Он ходил и ходил, бормоча что-то, мысленно разговаривая с Кэролайн, представляя себе, что будут говорить другие люди, когда завтра прочтут в газете.
— Я хотел быть ей добрым мужем, — сказал он громко и хрипло. — Я бы делал все, что ей хотелось.
Воспоминания, которые он вызывал, как будто насмехались над ним.
Боже! Вернуться в Лондон, смотреть в глаза людям, оказаться лицом к лицу со всем, что произошло! Даже с Чипом он не мог встретиться сейчас. Терзавшие его гнев и отчаяние заставляли без устали идти и идти, метаться без цели по полям.
Но вот из мрака вынырнула чья-то фигура. Джон услышал оклик Чипа.
— Черт возьми, чего тебе от меня надо? Зачем ты ходишь за мной по пятам?
— Хожу по пятам! Да я вот уже несколько часов ищу тебя! Там, на дороге, в миле отсюда я оставил свой автомобиль.
Говорить было не о чем. Что свершилось — свершилось, и было непоправимо.
Они долго брели, пока дошли до автомобиля, а когда уселись, машина отказалась двинуться с места. Чип долго и терпеливо возился с нею, исправляя что-то.
Джоном вдруг овладел приступ молчаливого смеха: он смотрел на озабоченное лицо Чипа, на струйки дождя, скатывавшиеся с полей его намокшей шляпы, на онемевшие пальцы, усердно что-то мастерившие. И неожиданно Чип начал говорить быстро, словно боясь, что его перебьют:
— Это хорошо, что ты смеешься, Джон. Посмейся — и забудь. Она большего никогда и не заслуживала. Я всегда это знал, только не мог сказать. Я знаю, тебе сейчас все ненавистны, а в частности, в эту минуту — я. Но это пустое. Одно важно: надо встряхнуться и жить дальше. Кэро хотела сбить тебя с ног. Она рассчитывала, что этот скандал, если ты будешь избран, сильно повредит тебе, если же нет, — то будет еще более тяжелым ударом в лицо. Я тебя спрашиваю — можешь ты жалеть, что такая женщина ушла от тебя? Можешь ли еще любить ее? Я бы не мог. Ее поступок сразу вылечил бы меня.

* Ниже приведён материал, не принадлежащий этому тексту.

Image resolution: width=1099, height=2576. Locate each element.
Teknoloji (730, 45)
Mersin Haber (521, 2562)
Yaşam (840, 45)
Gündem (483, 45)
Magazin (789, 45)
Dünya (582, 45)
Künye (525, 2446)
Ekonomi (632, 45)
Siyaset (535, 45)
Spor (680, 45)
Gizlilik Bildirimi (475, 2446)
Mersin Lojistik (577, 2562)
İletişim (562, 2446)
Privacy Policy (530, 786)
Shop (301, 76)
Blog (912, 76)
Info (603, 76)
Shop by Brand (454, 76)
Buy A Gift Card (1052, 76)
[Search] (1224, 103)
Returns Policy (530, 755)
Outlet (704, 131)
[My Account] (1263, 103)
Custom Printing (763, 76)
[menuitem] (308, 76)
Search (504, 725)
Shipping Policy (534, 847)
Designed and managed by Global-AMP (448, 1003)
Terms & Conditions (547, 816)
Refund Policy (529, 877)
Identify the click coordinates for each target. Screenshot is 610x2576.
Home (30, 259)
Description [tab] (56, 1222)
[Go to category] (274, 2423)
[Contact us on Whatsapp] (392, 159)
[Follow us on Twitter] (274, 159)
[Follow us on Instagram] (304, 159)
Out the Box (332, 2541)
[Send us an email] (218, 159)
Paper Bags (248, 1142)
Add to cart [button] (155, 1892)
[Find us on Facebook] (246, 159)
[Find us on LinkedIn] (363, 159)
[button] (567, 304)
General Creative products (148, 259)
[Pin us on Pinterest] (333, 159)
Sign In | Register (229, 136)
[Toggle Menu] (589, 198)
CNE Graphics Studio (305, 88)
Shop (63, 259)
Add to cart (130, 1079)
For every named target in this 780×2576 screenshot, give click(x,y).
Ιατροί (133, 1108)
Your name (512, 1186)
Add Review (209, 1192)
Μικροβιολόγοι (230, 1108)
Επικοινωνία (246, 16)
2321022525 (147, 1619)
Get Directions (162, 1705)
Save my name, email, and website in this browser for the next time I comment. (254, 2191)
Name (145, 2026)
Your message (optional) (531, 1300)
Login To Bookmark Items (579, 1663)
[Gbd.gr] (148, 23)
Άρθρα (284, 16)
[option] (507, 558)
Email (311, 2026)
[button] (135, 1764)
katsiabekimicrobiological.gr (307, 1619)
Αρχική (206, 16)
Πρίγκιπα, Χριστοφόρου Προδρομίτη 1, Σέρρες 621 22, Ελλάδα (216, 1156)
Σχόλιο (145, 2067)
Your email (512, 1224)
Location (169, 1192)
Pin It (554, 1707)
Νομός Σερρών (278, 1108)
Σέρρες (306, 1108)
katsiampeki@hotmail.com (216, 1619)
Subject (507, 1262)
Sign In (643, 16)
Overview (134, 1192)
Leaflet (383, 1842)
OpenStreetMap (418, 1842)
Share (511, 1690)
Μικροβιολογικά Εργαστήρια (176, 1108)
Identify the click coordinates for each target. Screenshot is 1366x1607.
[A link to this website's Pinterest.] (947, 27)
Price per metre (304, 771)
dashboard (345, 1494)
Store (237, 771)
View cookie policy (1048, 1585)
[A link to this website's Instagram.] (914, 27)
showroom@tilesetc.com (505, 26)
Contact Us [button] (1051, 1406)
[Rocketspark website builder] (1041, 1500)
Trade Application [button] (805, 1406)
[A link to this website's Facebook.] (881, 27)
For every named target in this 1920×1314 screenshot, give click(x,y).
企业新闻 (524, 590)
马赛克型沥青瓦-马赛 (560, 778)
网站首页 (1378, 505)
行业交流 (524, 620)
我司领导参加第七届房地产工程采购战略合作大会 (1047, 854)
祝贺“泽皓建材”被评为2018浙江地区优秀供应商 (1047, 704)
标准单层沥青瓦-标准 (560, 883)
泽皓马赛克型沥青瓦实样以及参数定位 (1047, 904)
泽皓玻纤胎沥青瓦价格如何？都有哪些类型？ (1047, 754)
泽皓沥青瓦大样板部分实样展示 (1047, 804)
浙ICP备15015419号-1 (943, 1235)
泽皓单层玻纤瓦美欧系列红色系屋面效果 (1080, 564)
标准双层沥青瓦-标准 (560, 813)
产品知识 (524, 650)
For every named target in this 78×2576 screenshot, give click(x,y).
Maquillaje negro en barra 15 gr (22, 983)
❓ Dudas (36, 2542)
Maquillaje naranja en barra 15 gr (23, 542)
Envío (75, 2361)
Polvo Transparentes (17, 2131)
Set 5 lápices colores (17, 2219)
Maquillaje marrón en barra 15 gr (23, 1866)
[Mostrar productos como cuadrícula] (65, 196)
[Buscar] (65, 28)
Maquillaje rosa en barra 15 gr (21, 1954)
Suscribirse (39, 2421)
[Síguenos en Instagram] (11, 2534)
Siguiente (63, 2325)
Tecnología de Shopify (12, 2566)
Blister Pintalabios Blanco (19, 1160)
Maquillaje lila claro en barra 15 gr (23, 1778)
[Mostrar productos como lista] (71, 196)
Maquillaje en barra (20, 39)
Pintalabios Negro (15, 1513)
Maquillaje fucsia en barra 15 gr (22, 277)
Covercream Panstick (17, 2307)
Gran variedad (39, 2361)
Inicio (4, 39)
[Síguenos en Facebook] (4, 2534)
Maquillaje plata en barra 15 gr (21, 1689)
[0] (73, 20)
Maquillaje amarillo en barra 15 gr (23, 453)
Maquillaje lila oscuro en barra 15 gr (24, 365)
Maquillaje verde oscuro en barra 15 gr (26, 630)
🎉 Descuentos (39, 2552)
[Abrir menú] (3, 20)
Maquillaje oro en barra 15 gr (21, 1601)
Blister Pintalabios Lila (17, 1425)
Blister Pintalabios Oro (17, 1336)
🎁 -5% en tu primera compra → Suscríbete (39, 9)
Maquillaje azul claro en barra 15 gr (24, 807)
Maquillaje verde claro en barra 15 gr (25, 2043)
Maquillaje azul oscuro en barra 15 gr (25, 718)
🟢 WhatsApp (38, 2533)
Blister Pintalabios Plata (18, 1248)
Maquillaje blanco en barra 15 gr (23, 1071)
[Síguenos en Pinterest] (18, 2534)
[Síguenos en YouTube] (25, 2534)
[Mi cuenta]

Джон принялся молча помогать ему. Они отвинчивали, чистили, ввинчивали снова — все напрасно. Автомобиль не двигался с места.
— Придется нам тащиться пешком, — сказал наконец Чип.
— Ты иди вперед, — хрипло произнес Джон. — Я тоже скоро приду.
Чип молча тронулся в путь. Джон подождал, пока его шаги затихли вдали. Он чувствовал, что не в силах выносить сегодня присутствие кого-либо из близких и знакомых людей. С уходом Чипа на дороге снова воцарилась настороженная тишина.